DRecPy.Recommender package

DRecPy.Recommender.cdae module

Implementation of the CDAE model (Collaborative Denoising Auto-Encoder). Paper: Wu, Yao, et al. “Collaborative denoising auto-encoders for top-n recommender systems.” Proceedings of the Ninth ACM International Conference on Web Search and Data Mining. ACM, 2016.

Note: gradients are evaluated for all output units (the output unit selection step discussed in the paper is not done).

class DRecPy.Recommender.cdae.CDAE(hidden_factors=50, corruption_level=0.2, loss='bce', **kwds)

Bases: DRecPy.Recommender.recommender_abc.RecommenderABC

Collaborative Denoising Auto-Encoder (CDAE) recommender model.

Parameters:
  • hidden_factors – An integer defining the number of units for the hidden layer.
  • corruption_level – A decimal value representing the level of corruption to apply to the given interactions / ratings during training.
  • loss – A string that represents the loss function used to optimize the model. Supported: mse, bce. Default: bce.

For more arguments, refer to the base class: DRecPy.Recommender.RecommenderABC.

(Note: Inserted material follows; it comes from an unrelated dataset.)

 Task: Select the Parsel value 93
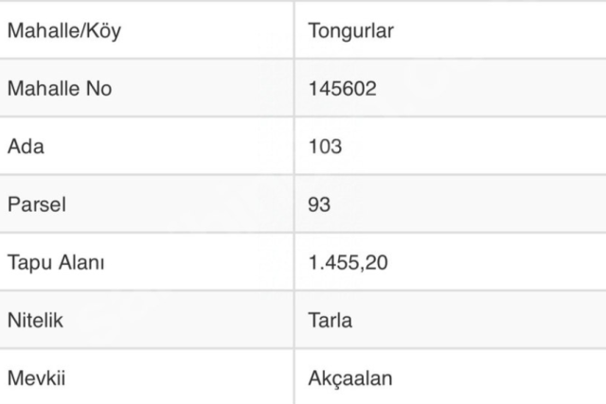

DRecPy.Recommender.dmf module

Implementation of the DMF model (Deep Matrix Factorization) Paper: Xue, Hong-Jian, et al. “Deep Matrix Factorization Models for Recommender Systems.” IJCAI. 2017.

class DRecPy.Recommender.dmf.DMF(user_factors=None, item_factors=None, use_nce=True, l2_norm_vectors=True, **kwds)

Bases: DRecPy.Recommender.recommender_abc.RecommenderABC

Deep Matrix Factorization (DMF) recommender model.

Parameters:
  • user_factors – A list containing the number of hidden neurons in each layer of the user NN. Default: [64, 32].
  • item_factors – A list containing the number of hidden neurons in each layer of the item NN. Default: [64, 32].
  • use_nce – A boolean indicating whether to use the normalized cross-entropy described in the paper as the loss function or the regular cross-entropy. Default: true.
  • l2_norm_vectors – A boolean indicating if user and item interaction vectors should be l2 normalized before being used as input for their respective NNs or not. Default: true.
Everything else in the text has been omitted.